» EXERCISE DESCRIPTION
Rewrite the lines from the one containing "You are a computer-use agent. Viewport: 1341px" through the last line, putting "Chinese analysis" in place of "Chinese explanation" and changing nothing else. Leave the pictures out.

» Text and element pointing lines
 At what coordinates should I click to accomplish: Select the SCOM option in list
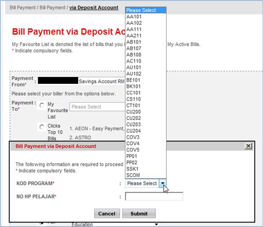point(146,175)
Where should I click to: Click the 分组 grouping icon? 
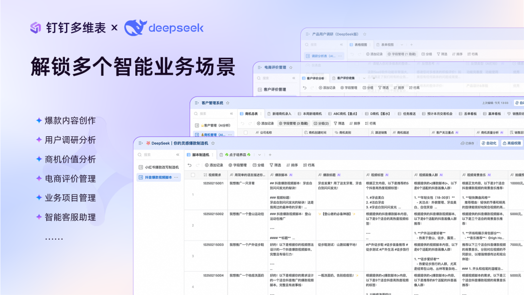click(x=254, y=164)
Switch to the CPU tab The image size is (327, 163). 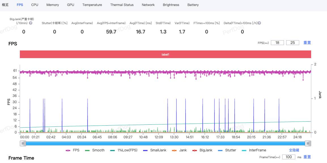35,5
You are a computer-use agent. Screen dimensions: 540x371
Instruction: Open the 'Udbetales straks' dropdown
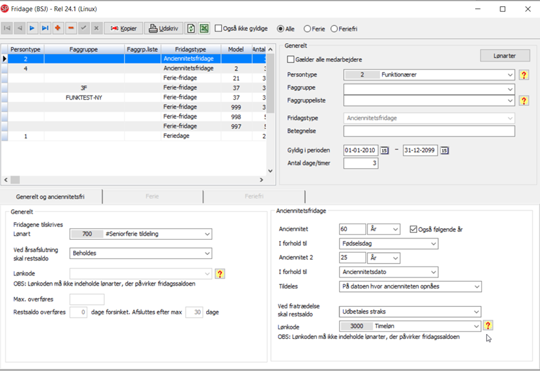476,312
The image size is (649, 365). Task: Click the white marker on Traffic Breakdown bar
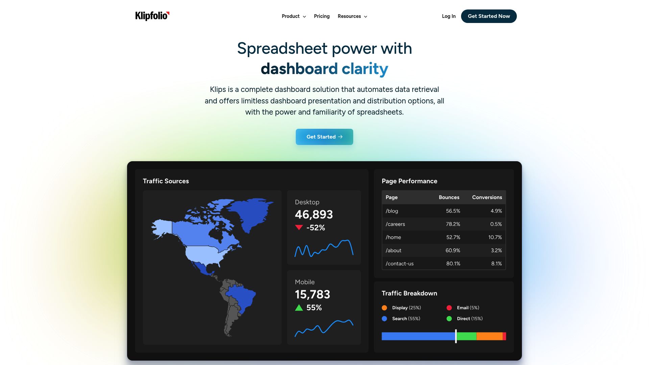click(x=456, y=336)
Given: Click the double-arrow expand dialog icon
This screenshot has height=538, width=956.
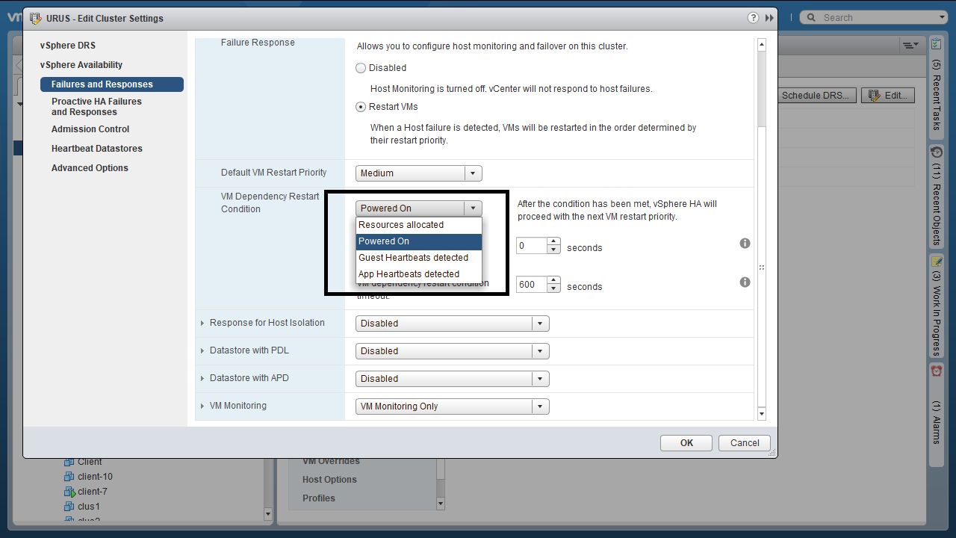Looking at the screenshot, I should coord(769,18).
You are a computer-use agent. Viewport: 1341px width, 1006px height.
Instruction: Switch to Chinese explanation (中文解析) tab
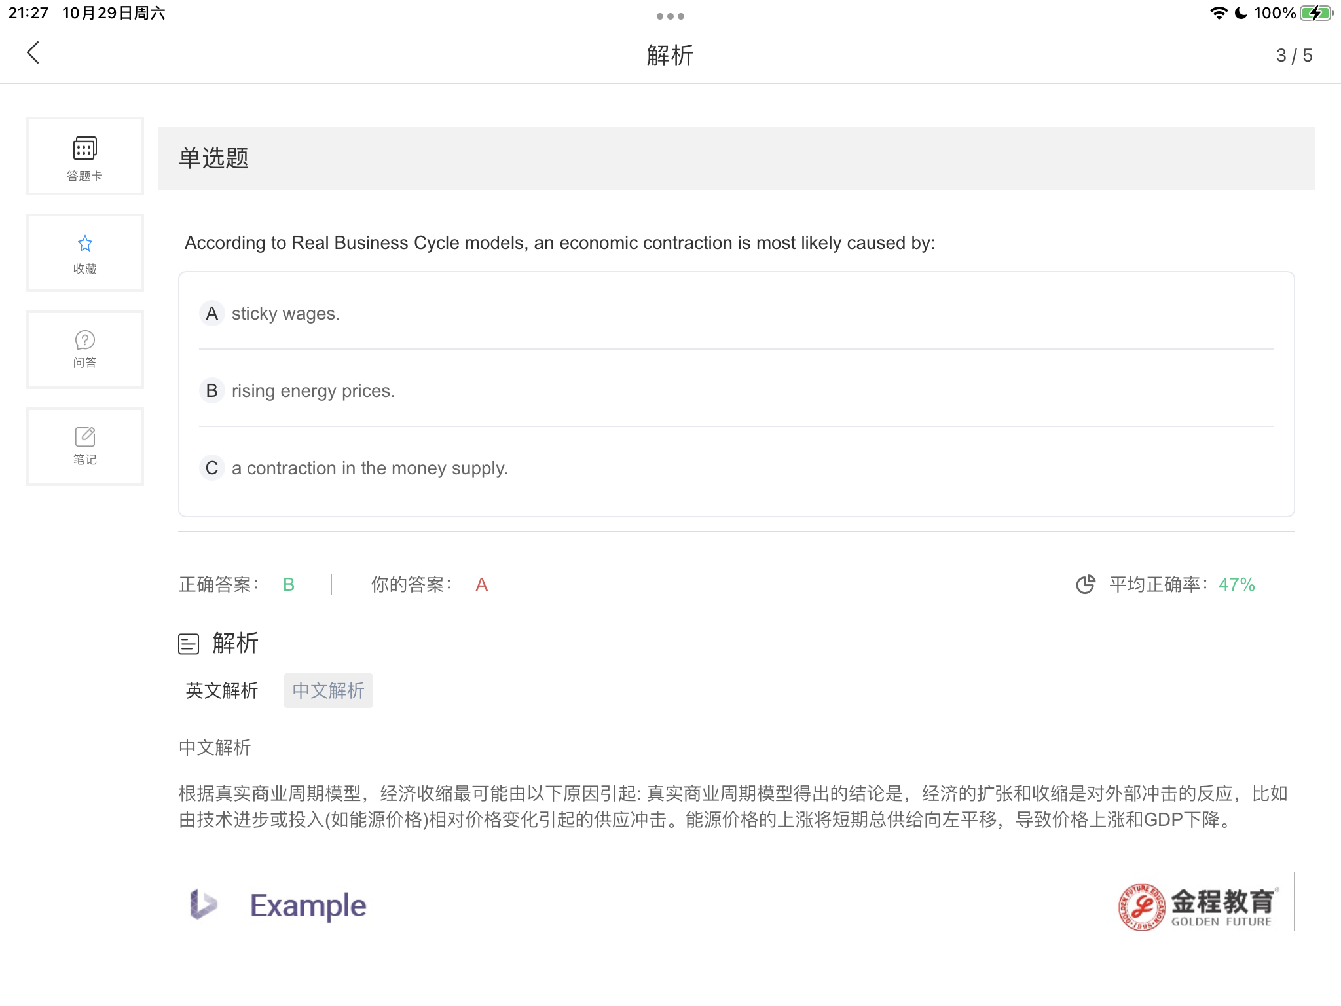[x=328, y=690]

» TASK RESULT
You are a computer-use agent. Viewport: 1341px width, 1006px height.
Instruction: Switch to Chinese analysis (中文解析) tab
[x=328, y=690]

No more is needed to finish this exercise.